研究課題別中間評価結果

1.研究課題名
心が通う身体的コミュニケーションシステム E-COSMIC
2.研究代表者
渡辺 富夫 岡山県立大学 情報工学部 教授
3.研究概要
 うなずきや身振りなどの身体的リズムの引き込みをメディアに導入することで、対話者相互の身体性が共有でき、一体感が実感できる身体的コミュニケーションシステムを開発する。本システムは、身体的コミュニケーションを合成的に解析する身体的バーチャルコミュニケーションシステムと音声に基づく身体的インタラクションシステムから構成される。システム開発を通して身体的コミュニケーションを解明し、身体的コミュニケーション技術の確立を図る。
4.中間評価結果
4−1.研究の進捗状況と今後の見込み
 頷きなどの身体的コミュニケーションの合成的解析・理解のためのシステムの開発が行われた。成果は興味深いデモンストレーションシステムにまとめられており、当初の計画通りの進捗状況といえる。コミュニケーションの円滑化を図る研究は種々行われているものの、頷くなどの身体的コミュニケーションの研究は高い独創性があり、世界でもユニークな研究であろう。

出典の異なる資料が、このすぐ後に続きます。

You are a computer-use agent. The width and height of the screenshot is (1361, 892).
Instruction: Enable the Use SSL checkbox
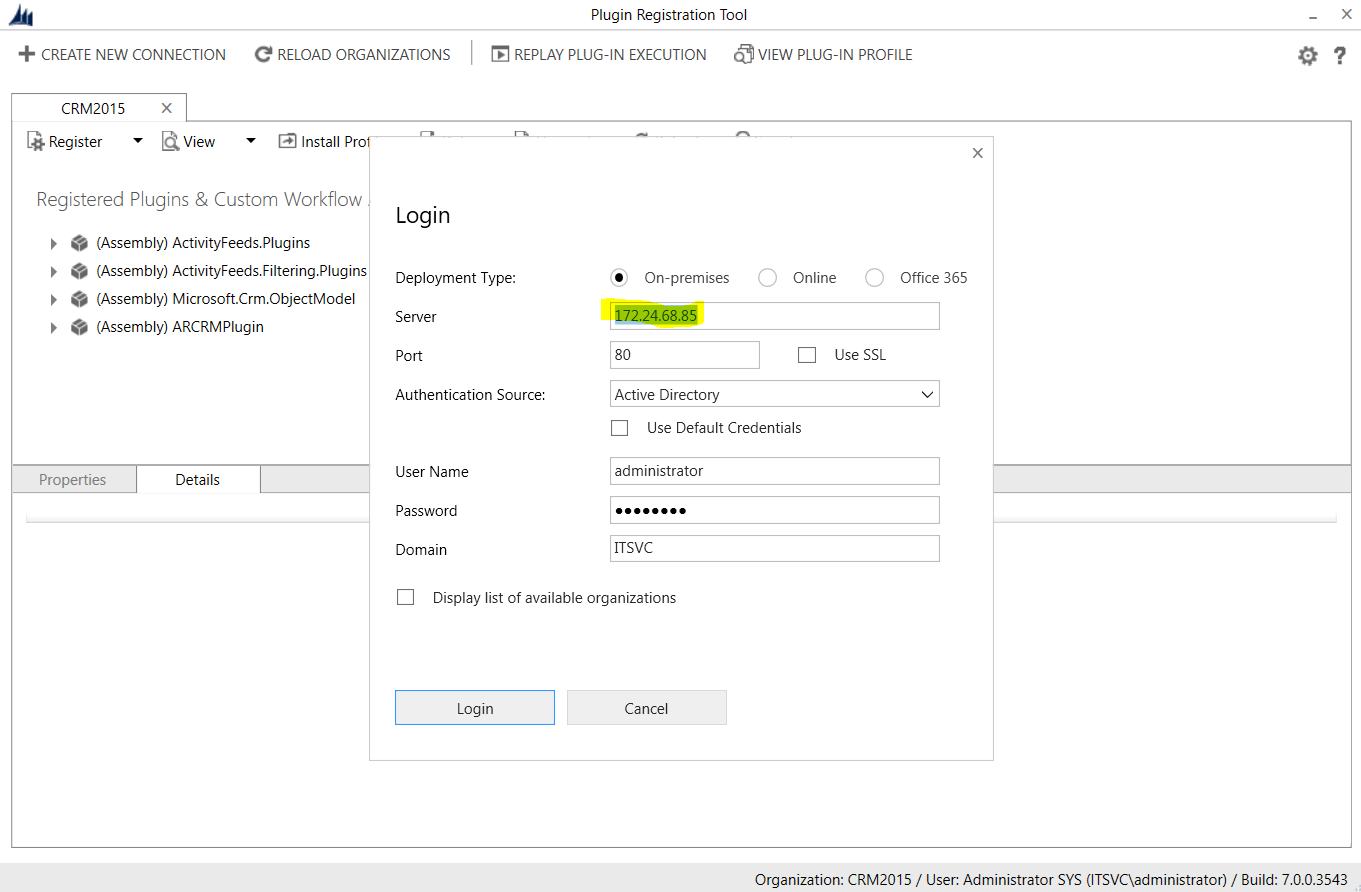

 仮説に対する検証、評価がやや弱く、客観的、科学的な評価手法によって説得力を増す工夫が必要と思われる。今後は工学だけではなく心理学などのエキスパートの研究協力者を得て、人間の心に基づくこのシステムの評価や原理の解明を進める必要があろう。

4−2.研究成果の現状と今後の見込み
 実際にロボットを作って多くの場で公開、テストを繰り返しており、単なるプロトタイプではなく玩具への応用として製品レベルの成果が出ている。現状はかなり興味深い成果が出ているが、当初の計画を超えて今後の展開につながる方向性を見いだして欲しい。

 学問的な成果もさることながら、このシステムを生かせる用途を探し出し、実用化へ集中するという方向も検討する必要がある。この研究が有効に働く分野はあるはずなので、それを出来るだけ多く探し出し、そこで使ってみて人々が喜ぶことを確かめるといった方向をとるのも社会的インパクトは大きいだろう。

4−3.今後の研究に向けて
 うなずいたり身振り手振りをしたりする側がコミュニケーションの内容を一切理解していないのであるから、この方式には自ずと限界があるはずである。どこまでできるか、限界はどこかを見極めることが大変重要である。
4−4.戦略目標に向けての展望
 コミュニケーション研究に新しい切り口とツールを提供することになり、科学的・技術的インパクトは大きいだろう。応用面で有効性が認められれば大きな成果となることが期待できる。携帯電話への応用や福祉・介護への応用あるいはロボットのヒューマンインタフェースなどはこれから新しい展開になると思われる。
4−5.総合的評価
 この研究の基本的な部分は、「人間が話しているときに、その話の切れ目で相手(ロボット)がうなずいたり身振り手振りをしたりすると、コミュニケーションが進む」という発想にもとづいている。これまでの研究はこの発想の意義を徹底的に追求してきており、コミュニケーションの一面の真実をあきらかにしつつあると評価できるが、原理とか基本メカニズムが見えにくい分野であり、今後大きく発展するには理論的な基盤をもって汎用化技術にする必要がある。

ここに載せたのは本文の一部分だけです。